Melanie McDonagh Melanie McDonagh

Prince Harry and Meghan Markle: the union of royalty and showbiz

It may be churlish to be unkind about a young couple who have just announced their engagement but needs must. Someone has to say it, though let me say at the outset that the engagement has made lots of people very happy. Not least journalists.

Prince Harry is fifth in line to the throne so constitutionally it doesn’t matter a hoot who he marries because neither he nor his children are going to become monarch, but, for what it’s worth, Meghan Markle is unsuitable as his wife for the same reason that Wallis Simpson was unsuitable: she’s divorced and Harry’s grandmother is supreme governor of the CofE. The last person who made any personal sacrifice for that particular principle was Princess Margaret, and you could argue it didn’t end terribly well.

In fact, the Queen is one of the few members of the immediate Royal Family who is not divorced; the general wave of goodwill for her and Prince Philip’s 70th wedding anniversary had an element of real admiration, because no-one even pretended that the marriage did not have its vicissitudes – did the Prince have the rumoured affairs? – which would have been the end of any modern union. As for the marriage of Prince Charles and Camilla, it shouldn’t have been blessed by the then Archbishop of Canterbury at all, because they each had a role in the breakup of each other’s first marriage – indeed you could argue that Camilla was the primary reason for his divorce – and one of the few principles on this the CofE has left is that you shouldn’t sanctify the union of people who do this. By comparison, Meghan Markle seems rather less problematic, since she got divorced years before she met Prince Harry.

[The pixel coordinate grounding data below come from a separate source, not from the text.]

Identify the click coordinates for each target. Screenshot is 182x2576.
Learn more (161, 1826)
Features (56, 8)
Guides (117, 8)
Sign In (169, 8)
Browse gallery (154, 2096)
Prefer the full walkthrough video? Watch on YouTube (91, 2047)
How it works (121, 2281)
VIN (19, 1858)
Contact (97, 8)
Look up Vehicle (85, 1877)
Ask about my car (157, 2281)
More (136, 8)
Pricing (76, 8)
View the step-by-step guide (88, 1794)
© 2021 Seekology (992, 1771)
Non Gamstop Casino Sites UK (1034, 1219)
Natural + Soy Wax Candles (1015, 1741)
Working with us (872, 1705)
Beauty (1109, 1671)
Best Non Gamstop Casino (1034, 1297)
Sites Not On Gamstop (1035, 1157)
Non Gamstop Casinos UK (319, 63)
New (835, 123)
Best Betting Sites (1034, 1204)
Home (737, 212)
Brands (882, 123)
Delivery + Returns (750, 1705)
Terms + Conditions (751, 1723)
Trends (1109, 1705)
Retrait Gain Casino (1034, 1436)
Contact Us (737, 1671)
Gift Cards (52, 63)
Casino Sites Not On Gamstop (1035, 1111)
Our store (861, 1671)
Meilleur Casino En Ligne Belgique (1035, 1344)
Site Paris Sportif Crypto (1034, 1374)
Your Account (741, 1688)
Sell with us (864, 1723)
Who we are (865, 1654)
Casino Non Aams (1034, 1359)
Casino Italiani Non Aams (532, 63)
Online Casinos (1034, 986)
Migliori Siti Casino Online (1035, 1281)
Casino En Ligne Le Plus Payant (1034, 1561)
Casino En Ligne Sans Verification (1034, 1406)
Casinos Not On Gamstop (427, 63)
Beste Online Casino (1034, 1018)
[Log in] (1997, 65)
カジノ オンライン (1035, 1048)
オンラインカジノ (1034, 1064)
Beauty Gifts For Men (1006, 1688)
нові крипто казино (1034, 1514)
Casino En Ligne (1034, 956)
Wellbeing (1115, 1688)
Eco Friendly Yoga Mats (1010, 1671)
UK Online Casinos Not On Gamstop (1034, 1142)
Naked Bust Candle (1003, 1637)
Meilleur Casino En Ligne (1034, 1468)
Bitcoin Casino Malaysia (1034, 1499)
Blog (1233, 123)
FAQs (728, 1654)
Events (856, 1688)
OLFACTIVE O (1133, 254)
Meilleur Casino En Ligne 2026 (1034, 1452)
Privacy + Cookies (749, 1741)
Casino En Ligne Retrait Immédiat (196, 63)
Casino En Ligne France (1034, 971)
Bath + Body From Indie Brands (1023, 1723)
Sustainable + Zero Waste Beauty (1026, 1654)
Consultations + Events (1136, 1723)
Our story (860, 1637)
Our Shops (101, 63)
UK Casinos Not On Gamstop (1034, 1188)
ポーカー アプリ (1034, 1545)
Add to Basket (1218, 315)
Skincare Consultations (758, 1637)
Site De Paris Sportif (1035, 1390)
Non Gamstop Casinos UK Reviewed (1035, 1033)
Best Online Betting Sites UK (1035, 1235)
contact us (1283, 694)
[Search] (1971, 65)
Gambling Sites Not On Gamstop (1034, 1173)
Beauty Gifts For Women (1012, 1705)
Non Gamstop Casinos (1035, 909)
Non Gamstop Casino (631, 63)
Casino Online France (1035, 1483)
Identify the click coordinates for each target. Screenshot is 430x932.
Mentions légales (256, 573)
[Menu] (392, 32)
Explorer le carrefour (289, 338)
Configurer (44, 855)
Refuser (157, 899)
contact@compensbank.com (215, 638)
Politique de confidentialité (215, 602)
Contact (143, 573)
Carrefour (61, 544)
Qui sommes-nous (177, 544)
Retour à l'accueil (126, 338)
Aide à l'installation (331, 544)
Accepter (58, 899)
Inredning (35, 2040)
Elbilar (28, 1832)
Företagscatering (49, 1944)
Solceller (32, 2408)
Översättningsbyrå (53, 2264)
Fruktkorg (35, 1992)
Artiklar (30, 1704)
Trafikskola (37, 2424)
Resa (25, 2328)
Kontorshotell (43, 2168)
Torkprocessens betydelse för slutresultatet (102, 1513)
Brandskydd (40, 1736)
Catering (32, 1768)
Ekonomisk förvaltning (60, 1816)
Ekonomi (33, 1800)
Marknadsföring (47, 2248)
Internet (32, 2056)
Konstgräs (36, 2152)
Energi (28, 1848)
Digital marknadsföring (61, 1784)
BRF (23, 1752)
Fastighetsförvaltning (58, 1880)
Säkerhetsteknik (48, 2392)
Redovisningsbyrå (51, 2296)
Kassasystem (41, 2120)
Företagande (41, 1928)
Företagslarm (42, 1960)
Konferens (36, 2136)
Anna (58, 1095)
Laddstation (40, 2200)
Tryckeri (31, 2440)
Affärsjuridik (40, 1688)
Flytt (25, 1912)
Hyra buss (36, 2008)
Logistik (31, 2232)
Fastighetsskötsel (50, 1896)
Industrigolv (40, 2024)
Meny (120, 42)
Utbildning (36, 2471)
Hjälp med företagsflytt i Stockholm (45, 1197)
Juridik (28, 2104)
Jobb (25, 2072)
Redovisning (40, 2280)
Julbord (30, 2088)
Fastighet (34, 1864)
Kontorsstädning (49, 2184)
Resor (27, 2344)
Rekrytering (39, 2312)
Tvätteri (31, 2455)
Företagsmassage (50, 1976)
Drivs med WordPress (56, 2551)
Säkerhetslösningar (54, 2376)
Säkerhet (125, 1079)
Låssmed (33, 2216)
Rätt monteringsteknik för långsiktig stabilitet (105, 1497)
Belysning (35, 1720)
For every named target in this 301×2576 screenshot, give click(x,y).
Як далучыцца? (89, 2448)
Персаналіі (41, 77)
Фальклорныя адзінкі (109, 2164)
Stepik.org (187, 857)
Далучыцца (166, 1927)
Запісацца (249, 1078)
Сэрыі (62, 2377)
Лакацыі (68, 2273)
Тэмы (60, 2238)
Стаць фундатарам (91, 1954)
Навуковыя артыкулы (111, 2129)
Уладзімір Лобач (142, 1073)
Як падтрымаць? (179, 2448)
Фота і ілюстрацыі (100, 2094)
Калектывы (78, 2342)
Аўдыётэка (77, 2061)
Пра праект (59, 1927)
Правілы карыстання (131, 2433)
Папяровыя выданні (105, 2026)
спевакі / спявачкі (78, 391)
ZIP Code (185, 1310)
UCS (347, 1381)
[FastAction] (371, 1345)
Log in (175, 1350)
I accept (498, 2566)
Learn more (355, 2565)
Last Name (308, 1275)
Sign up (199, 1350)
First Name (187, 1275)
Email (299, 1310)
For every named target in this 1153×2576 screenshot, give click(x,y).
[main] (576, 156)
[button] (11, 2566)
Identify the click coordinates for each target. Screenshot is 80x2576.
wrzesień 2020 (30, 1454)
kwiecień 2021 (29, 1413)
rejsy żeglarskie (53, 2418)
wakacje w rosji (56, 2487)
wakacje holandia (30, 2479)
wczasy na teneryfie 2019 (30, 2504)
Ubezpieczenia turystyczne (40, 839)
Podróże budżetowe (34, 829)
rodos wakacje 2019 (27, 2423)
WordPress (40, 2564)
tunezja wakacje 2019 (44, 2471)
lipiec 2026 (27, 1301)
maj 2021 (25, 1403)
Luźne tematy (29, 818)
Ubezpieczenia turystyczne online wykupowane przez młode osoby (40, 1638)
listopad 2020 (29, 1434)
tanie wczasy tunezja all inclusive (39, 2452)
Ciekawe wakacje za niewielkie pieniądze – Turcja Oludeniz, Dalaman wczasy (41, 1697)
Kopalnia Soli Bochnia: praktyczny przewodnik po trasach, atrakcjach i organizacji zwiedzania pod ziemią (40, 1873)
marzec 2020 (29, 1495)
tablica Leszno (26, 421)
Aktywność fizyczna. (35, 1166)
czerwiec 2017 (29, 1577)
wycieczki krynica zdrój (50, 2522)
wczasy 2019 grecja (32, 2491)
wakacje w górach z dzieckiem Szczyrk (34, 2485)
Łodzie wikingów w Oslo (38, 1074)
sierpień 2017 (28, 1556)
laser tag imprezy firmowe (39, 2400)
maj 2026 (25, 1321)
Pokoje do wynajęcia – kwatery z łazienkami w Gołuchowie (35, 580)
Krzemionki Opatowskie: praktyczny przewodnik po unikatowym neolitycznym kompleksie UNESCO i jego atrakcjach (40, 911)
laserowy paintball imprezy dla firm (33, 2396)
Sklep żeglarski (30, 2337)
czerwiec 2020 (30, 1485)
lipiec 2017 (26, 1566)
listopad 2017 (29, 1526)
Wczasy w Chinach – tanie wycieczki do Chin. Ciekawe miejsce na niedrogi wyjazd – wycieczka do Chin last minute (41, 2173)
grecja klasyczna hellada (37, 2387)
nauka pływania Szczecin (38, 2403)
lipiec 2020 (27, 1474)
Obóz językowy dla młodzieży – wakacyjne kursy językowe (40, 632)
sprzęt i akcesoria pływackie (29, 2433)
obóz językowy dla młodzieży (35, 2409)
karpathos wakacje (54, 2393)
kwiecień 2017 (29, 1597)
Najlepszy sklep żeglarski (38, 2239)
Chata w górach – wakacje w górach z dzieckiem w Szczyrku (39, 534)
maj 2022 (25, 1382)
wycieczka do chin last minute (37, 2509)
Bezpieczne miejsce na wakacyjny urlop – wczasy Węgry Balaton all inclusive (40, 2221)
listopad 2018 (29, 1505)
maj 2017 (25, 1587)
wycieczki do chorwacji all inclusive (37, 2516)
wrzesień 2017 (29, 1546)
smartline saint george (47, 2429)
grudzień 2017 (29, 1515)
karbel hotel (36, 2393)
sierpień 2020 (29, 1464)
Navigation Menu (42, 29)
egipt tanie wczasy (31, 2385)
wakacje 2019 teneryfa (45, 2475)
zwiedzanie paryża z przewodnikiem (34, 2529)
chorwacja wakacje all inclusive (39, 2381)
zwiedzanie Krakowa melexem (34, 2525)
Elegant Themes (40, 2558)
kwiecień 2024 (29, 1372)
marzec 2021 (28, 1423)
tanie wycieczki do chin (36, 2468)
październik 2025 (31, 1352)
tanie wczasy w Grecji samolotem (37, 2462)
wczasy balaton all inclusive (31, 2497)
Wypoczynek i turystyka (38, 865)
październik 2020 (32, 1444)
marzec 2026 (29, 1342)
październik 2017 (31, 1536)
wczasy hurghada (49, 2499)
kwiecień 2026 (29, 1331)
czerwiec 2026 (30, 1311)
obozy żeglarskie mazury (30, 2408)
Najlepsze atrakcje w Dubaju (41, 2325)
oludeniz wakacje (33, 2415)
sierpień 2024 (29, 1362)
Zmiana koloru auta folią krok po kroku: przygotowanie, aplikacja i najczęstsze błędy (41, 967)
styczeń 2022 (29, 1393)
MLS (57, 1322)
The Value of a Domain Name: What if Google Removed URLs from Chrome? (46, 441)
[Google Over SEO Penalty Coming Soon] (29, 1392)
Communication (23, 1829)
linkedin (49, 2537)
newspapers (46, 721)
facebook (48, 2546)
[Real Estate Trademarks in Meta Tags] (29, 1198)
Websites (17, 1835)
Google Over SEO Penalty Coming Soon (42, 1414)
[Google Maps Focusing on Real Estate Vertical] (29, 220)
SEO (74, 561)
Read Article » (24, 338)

What the engagement will do is consolidate the real nature of the modern royal family, which is part of the entertainment and showbiz side of the nation. When the Queen dies, it will be pretty well impossible to invest the actual holder of the office of monarch with any real degree of respect. So, the personal won’t any longer be political – the qualities of duty, loyalty, discretion and regard for the sanctified aspect of monarchy will die when she does. In its place will be a hugely enjoyable soap opera with far more audience share than Suits – a development that Princess Diana began and her daughter-in-law’s advent will confirm. Some of us will simply detach our respect for the office of monarch from the person who holds it when the Queen goes.

Obviously, seventy years ago, Meghan Markle would have been the kind of woman the Prince would have had for a mistress, not a wife. Things have changed. She’ll now be the apotheosis of the union of showbiz and royalty, with a glorious subsidiary cast of embarrassing relations. But, like every self-respecting member of the acting profession these days, she’s got liberal political views. In an essay for Elle magazine last year, she wrote:

‘While most become starstruck by A-list actors, you’ll only see me in awe of leaders effecting change. Politician and diplomat Madeleine Albright, UN Secretary General Ban Ki-moon. These are my heroes. These are my celebrities… When I gave a speech for International Women’s Day, and Ban Ki-moon led the standing ovation, I thought, ‘This right here is the point”.

She also expressed her admiration for Fatima Bhutto, poet and niece of the former Pakistani PM Benazir Bhutto.

Hmm. Great. You can see it now, can’t you: when President Trump calls, Princess Meghan will be almost visibly holding her nose. This is going to be a marriage with lots of possibilities from the point of view of journalism.

The immediate challenge though is for the CofE to devise a service to bless this particular union. Good luck with that.